▸ Teks Bacaan
•••••
Persona

Malaikat Itu, Radhar Panca Dahana

Jika alam semesta tak menghadirkan Radhar dalam perjalanan hidup saya yang serba kebetulan ini, mungkin saya tak pernah memahami dan mencintai dunia tersebut. Hal yang kemudian mengantarkan saya bergaul akrab dengan lingkungan luar biasa dan mencerahkan itu. Radhar Panca Dahana adalah malaikat pembuka pintu surga yang memperkaya pengalaman dan pemahaman saya tentang dunia yang asyik tersebut.

Oleh : Jilal Mardhani

JERNIH– Saya: “Bung Radhar, apakah punya ungkapan pribadi tentang ibunda yang boleh saya kutip, dan kumpulkan dengan yg lain, sebagai hadiah ultah ibu saya ke 80 tanggal 19/12 yad?” — 2 November 2020, jam 23:35 —

Radhar:

“Berdaster merah dadu,

di jembatan airmataMu

Ibu menurunkan waktu

penjadi jadi aku.”

— 3 November 2020, jam 03:01 —

Jilal Mardhani

Ungkapannya yang puitis itu, menjadi salah satu penyempurna buku istimewa yang saya persembahkan saat ibunda tercinta berulang tahun, akhir tahun kemarin.
•••••
▸ Data yang Disediakan
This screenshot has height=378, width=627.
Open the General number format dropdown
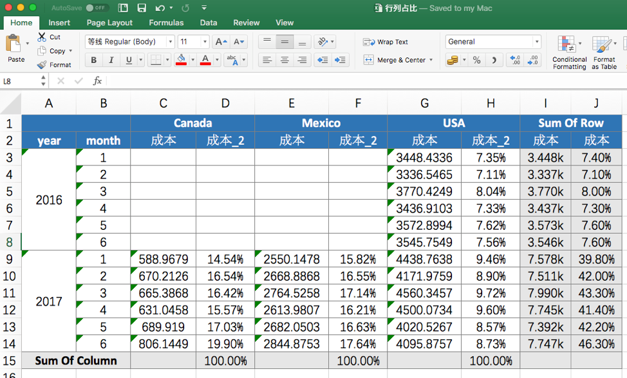[x=536, y=42]
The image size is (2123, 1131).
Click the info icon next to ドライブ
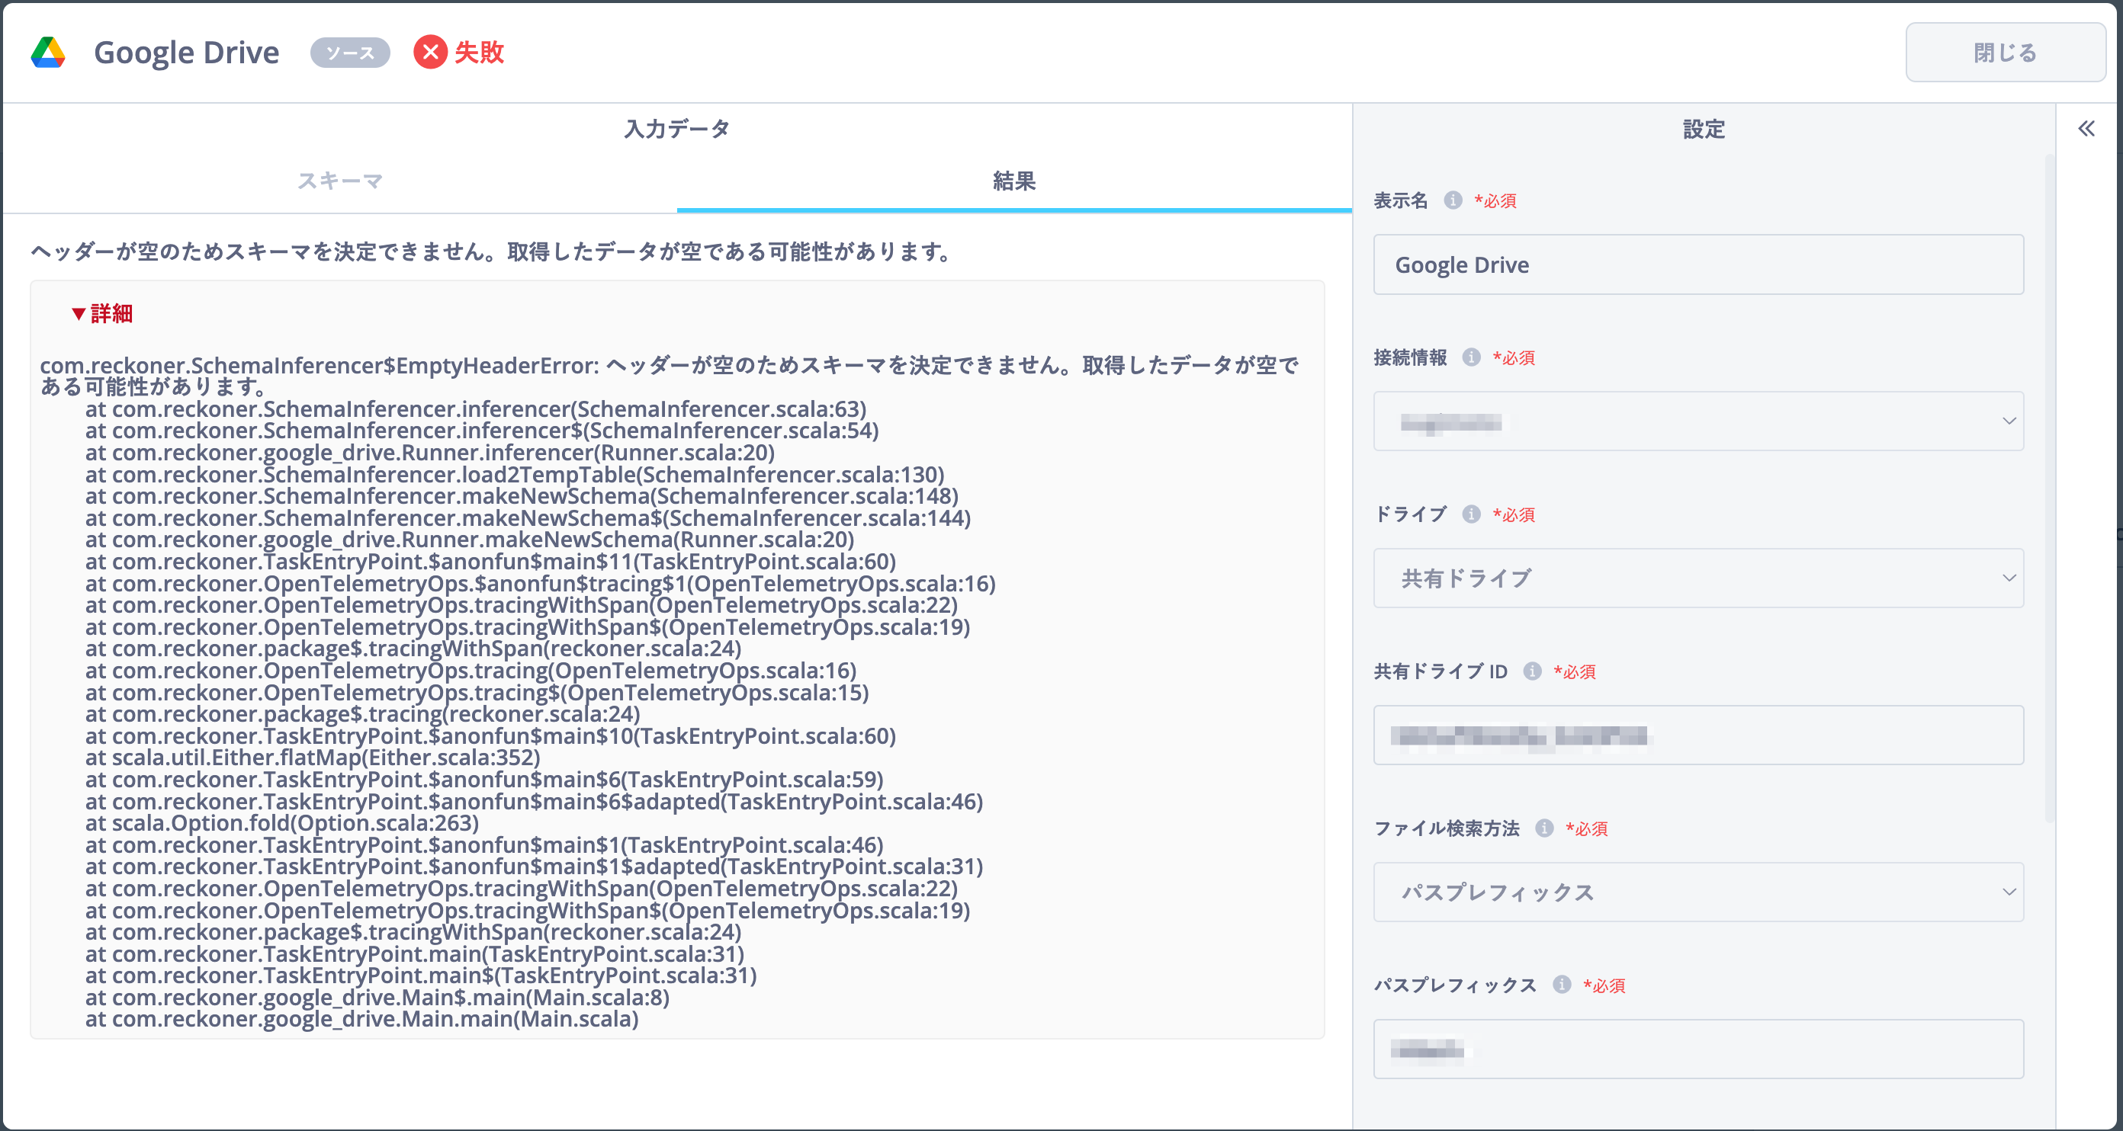pos(1471,515)
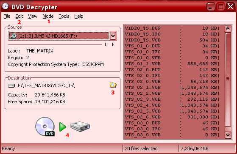Viewport: 237px width, 154px height.
Task: Open the Edit menu
Action: click(19, 16)
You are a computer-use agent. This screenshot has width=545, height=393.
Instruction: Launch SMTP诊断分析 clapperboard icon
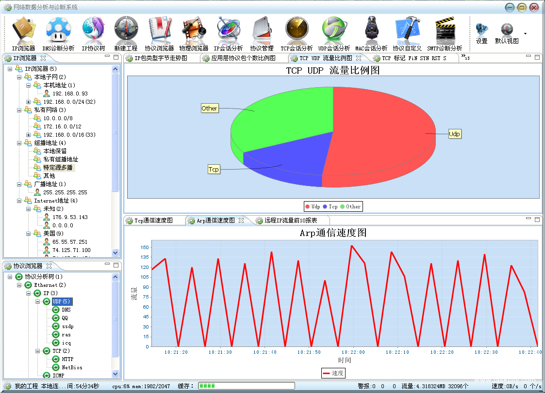click(x=445, y=31)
•••••
▸ Yang Ditanyakan
1. Bisakah Anda merangkum tulisan tentang Radhar Panca Dahana ini dalam dua kalimat?
2. Bisakah Anda mengetik ulang bagian tulisan tentang Radhar Panca Dahana mulai dari "di jembatan airmataMu" sampai dengan "akhir tahun kemarin."?

▸ Jawaban Latihan
1. Penulis menyebut Radhar Panca Dahana sebagai malaikat pembuka pintu surga yang memperkaya pengalaman dan pemahamannya tentang sebuah dunia yang luar biasa dan mencerahkan. Ketika penulis meminta ungkapan pribadi tentang ibunda untuk hadiah ulang tahun ke-80 ibunya, Radhar mengirimkan bait puisi yang kemudian menjadi salah satu penyempurna buku istimewa yang dipersembahkan penulis pada hari ulang tahun itu.

2.
di jembatan airmataMu

Ibu menurunkan waktu

penjadi jadi aku.”

— 3 November 2020, jam 03:01 —

Jilal Mardhani

Ungkapannya yang puitis itu, menjadi salah satu penyempurna buku istimewa yang saya persembahkan saat ibunda tercinta berulang tahun, akhir tahun kemarin.